Он уже потерял надежду, когда, повернувшись, увидел его на сосне, под которой только что прошел. Глухарь не сидел, а стоял на суку, коромыслом изгибавшемся над дорогой, и, высоко подняв голову, глядел в небо. Антонов не мог понять, велик ли он, показалось, это небольшая птица, с голубя или чуть побольше. С минуту глухарь молчал, будто колеблясь, запеть или нет. Потом прошелся по суку взад и вперед, как бы пробуя его прочность, на ходу опустил крылья, щелкнул, вытянув шею, распустил веером хвост, и Антонов услышал песню, как бы пропетую специально для него. «Видит он меня? — думал Антонов. — Конечно, видит. Он же совсем рядом. Он меня не боится». Пауза, и снова: цок! цок! цок! — редко, потом все чаще, разбрызгивая хрустальный перезвон. Неловко поднимая ружье, Антонов видел, как глухарь раскидывает крылья, вытягивает шею, будто хочет клюнуть звезду. «Зачем это я? — спросил себя Антонов. — Но я мимо, не в тебя. Ты успеешь улететь. Договорились?»

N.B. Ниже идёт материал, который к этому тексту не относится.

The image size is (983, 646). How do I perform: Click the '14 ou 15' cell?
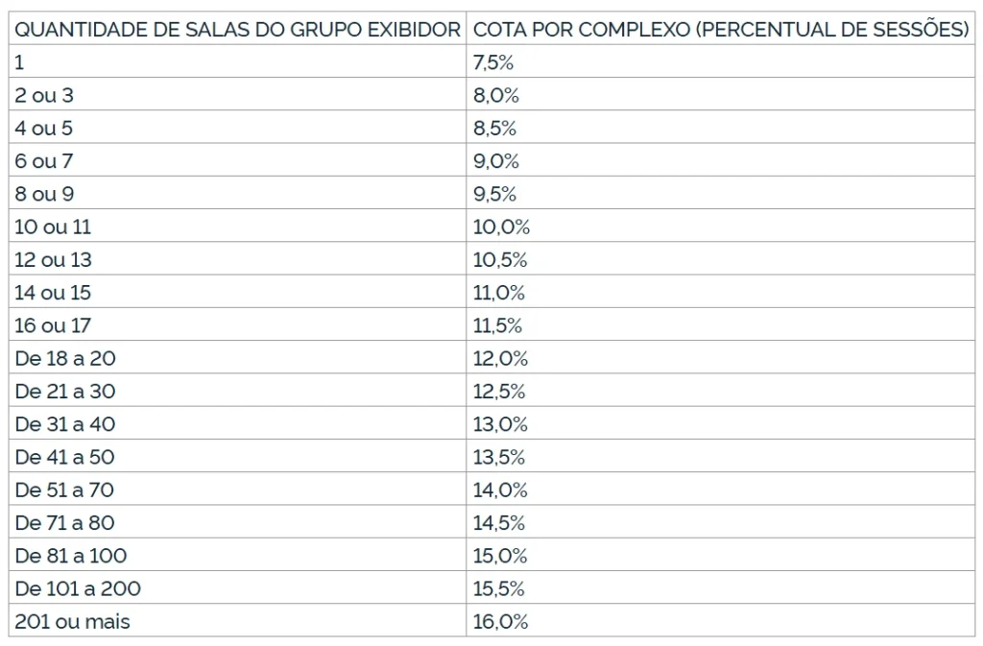pyautogui.click(x=54, y=293)
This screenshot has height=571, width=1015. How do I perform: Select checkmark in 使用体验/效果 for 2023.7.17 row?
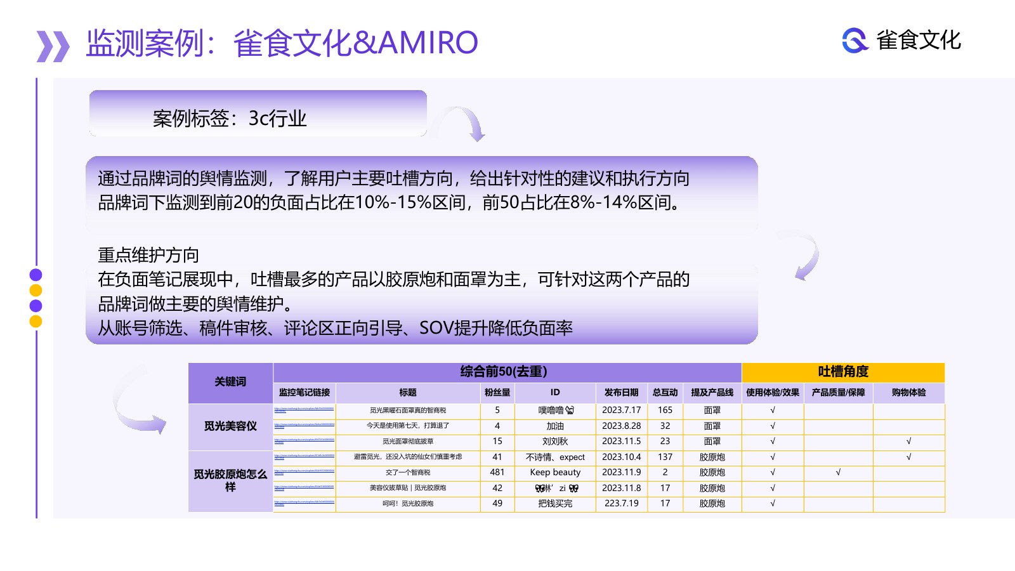[x=773, y=410]
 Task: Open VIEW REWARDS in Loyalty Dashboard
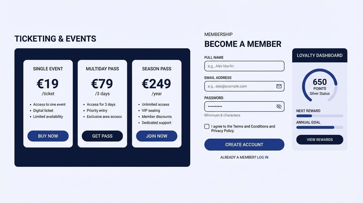coord(319,139)
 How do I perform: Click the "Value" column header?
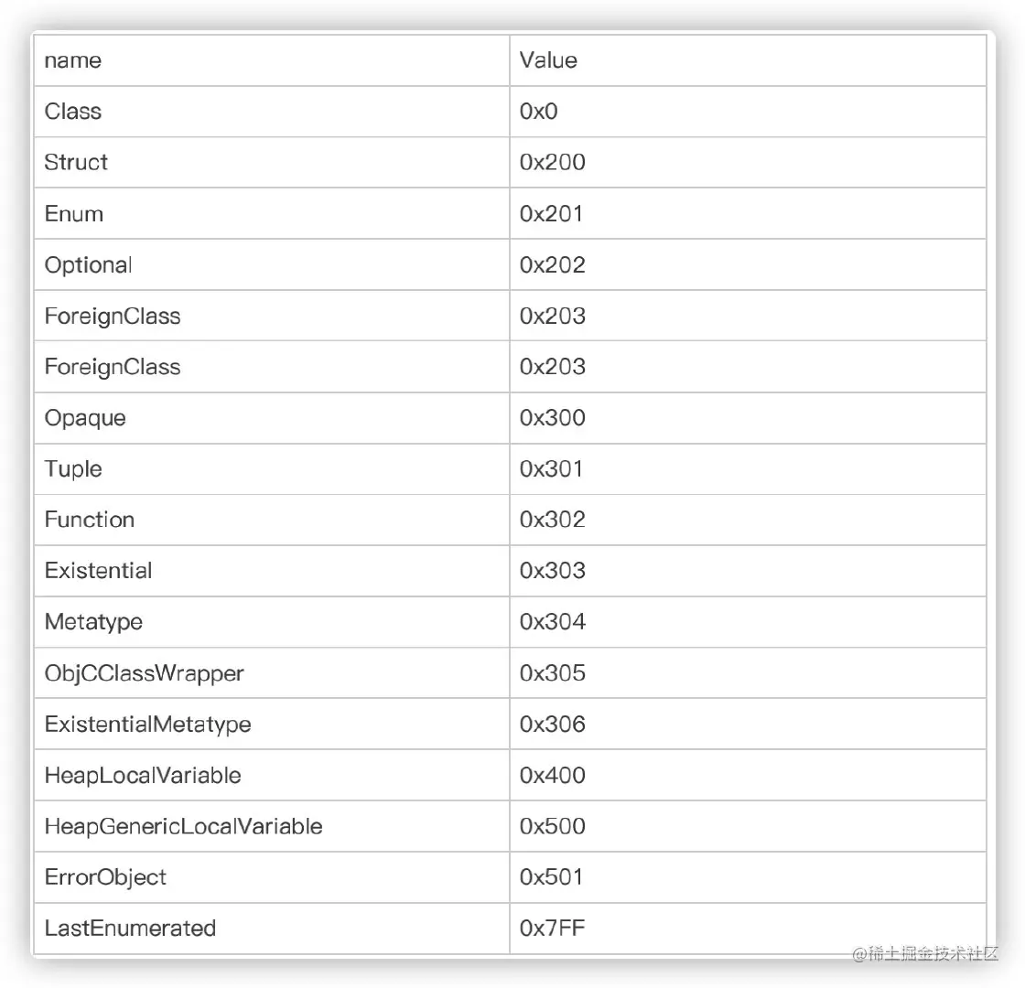(548, 60)
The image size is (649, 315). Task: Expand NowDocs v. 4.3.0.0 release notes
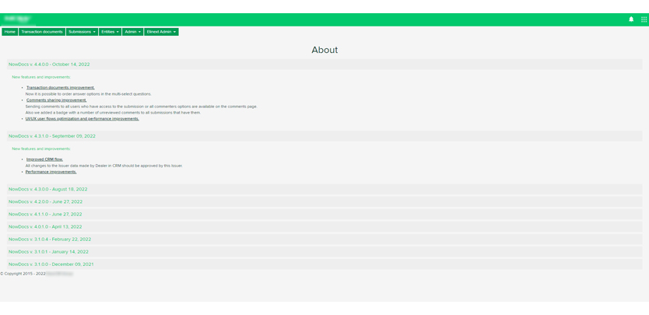pos(47,189)
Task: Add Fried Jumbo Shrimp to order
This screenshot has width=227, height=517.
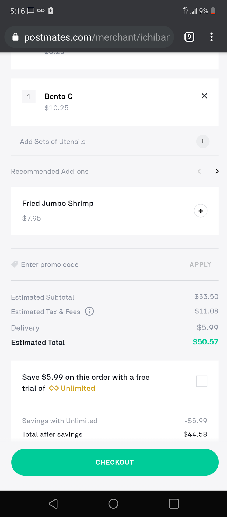Action: click(x=201, y=211)
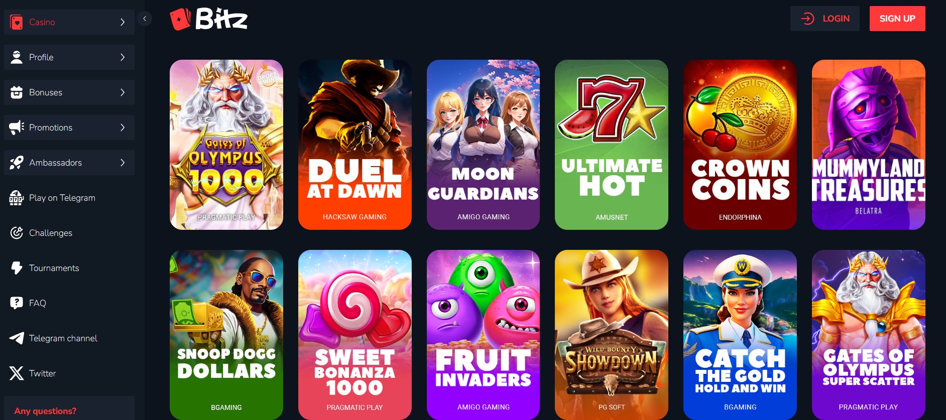Click the SIGN UP button
The image size is (946, 420).
(897, 19)
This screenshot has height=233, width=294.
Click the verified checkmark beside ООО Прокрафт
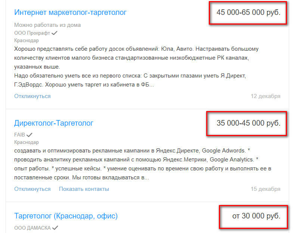[x=55, y=33]
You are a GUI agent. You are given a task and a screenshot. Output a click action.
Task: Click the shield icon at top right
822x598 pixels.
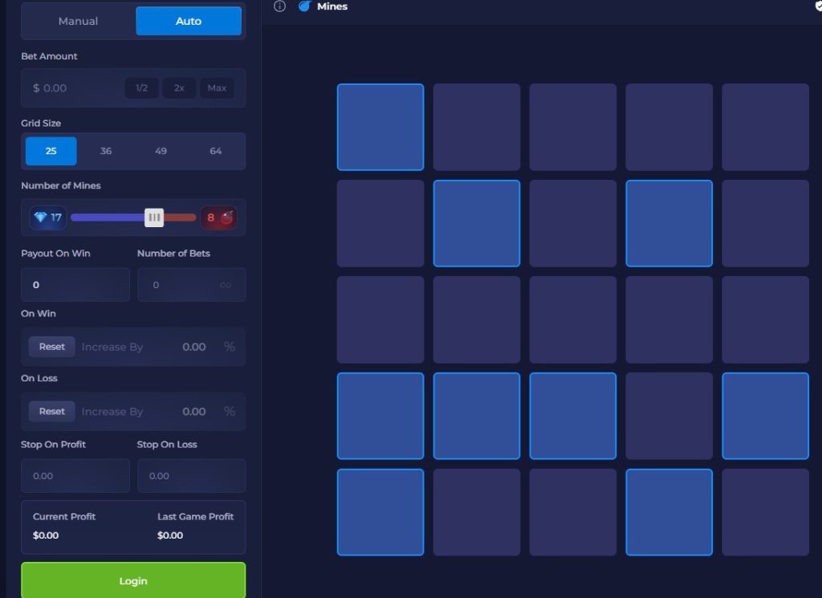point(818,6)
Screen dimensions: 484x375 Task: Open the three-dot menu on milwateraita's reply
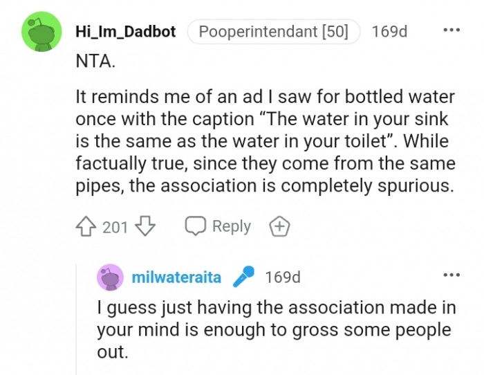pos(451,276)
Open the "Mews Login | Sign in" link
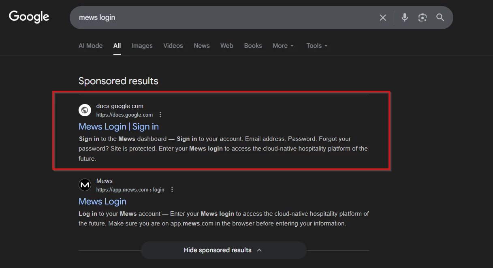493x268 pixels. [118, 127]
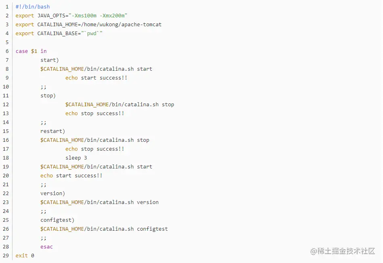
Task: Click "exit 0" on the last line
Action: point(25,256)
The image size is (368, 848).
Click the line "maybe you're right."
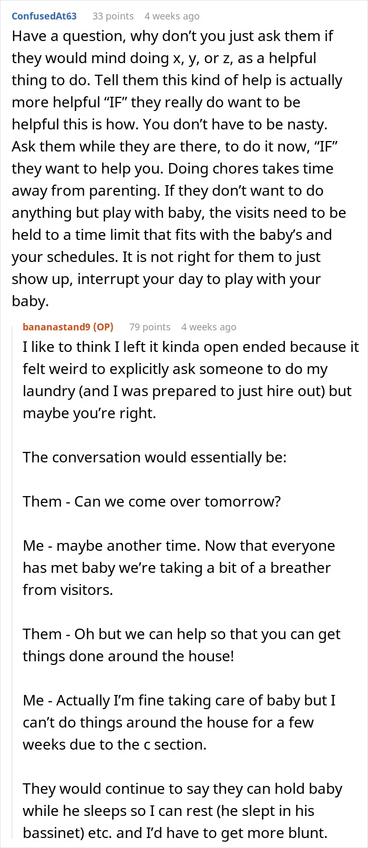pyautogui.click(x=89, y=413)
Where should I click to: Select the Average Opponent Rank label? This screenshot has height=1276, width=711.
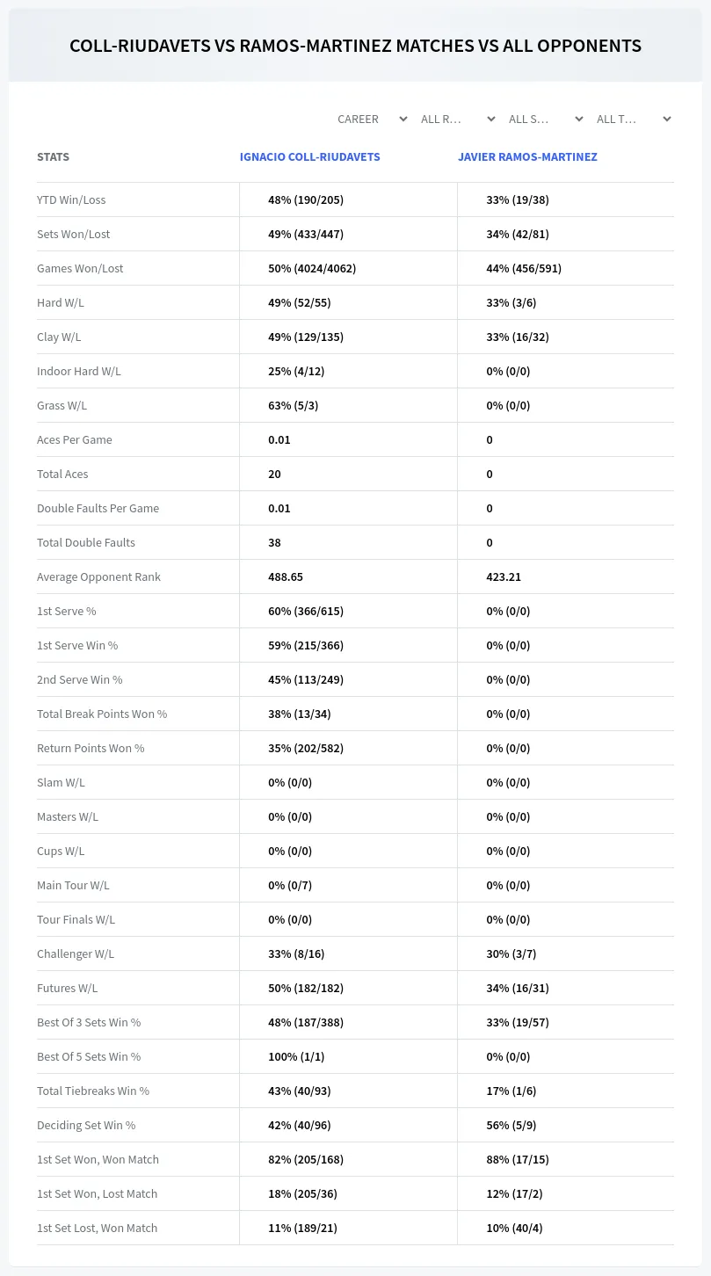(x=98, y=576)
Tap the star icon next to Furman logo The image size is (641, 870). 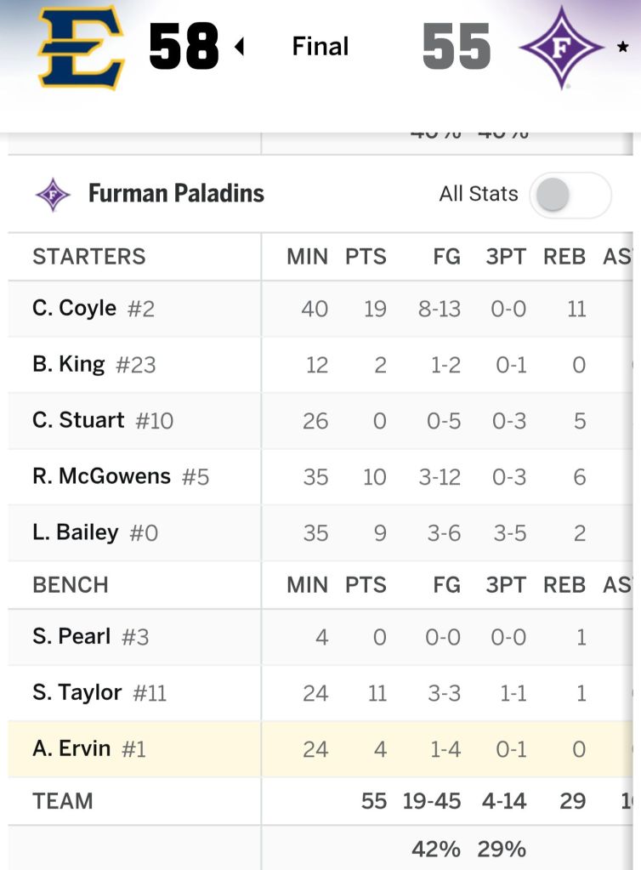coord(623,48)
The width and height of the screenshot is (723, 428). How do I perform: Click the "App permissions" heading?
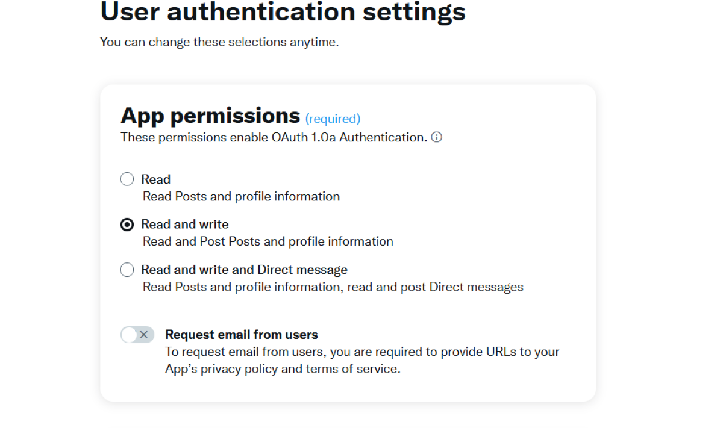click(210, 115)
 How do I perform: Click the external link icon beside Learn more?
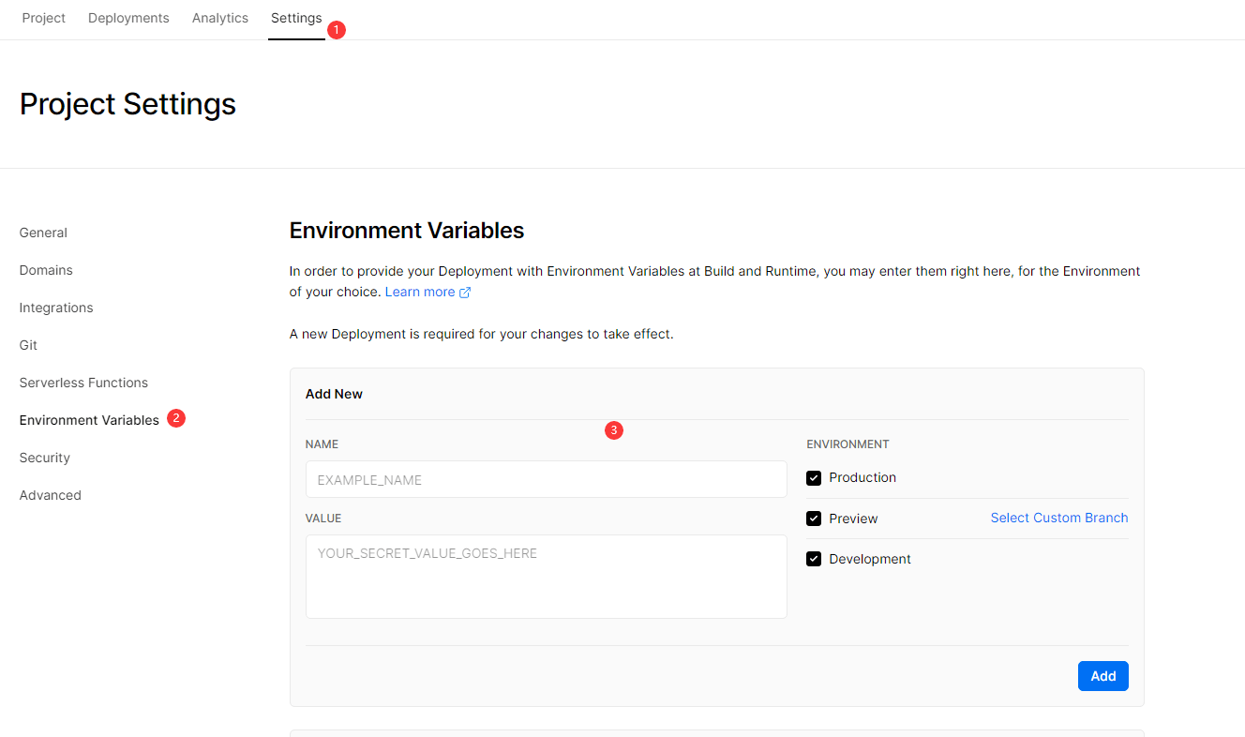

«Цок-цок-цок! Чиш-чш…» Выстрел, казалось, грохотал целую минуту, и, когда смолк, Антонов услышал звуки падения. «Боже, какая громадина!» — успел подумать Антонов, слушая пугающие громоздкие звуки рушившегося тела: сначала о нижние сучья, потом глухо и тяжко о землю — хрясь!

…Распластавшись, глухарь лежал на дороге. Он был еще жив и, когда Антонов подошел, поднял голову, но сразу уронил ее.

Он был огромен. Его мощные крылья легли через всю ширину дороги. Хвост сложился и был теперь похож не на веер, а на лопату. Стеклянно сверкнул глаз, обведенный широкой бровью.

«Боже, как все просто: умереть, убить. Итак, одним нехорошим человеком стало больше. Свинья ты, Антонов. Варвар! Слышишь, как стало мертво в лесу, злодей! Но и ты хорош, старина: можно ли так увлекаться?»

Антонов поднял мертвую птицу: глухарь был ему по пояс. Громадина и красавец. Бывший солист и любовник. «Я свинья и нехристь, — подумал Антонов. — И честно признаюсь в этом. Но будем объективны, друг мой! Не кажется ли тебе, что в своей смерти в известной степени ты сам виноват?»

— С полем вас, — сказал подошедший Леонид Иванович. — Хорошо пел, яро.

— Концерт что надо, — говорил Антонов. — Настоящий артист. Карузо.

— Матерый певун. Идемте за другим. Кажись, в согре за болотом играет.

Край солнца показался над лесом, когда они добрались до согры — болотистой низины с редкими старыми соснами. Совсем рассветало, и они увидели глухаря, токовавшего на рогатой сосне с раздвоенной макушкой.

Глухарь, облитый солнцем, приседал в плавном ритме, раскидывал угольно-черные крылья, выгибал бородатую шею, распуская хвост.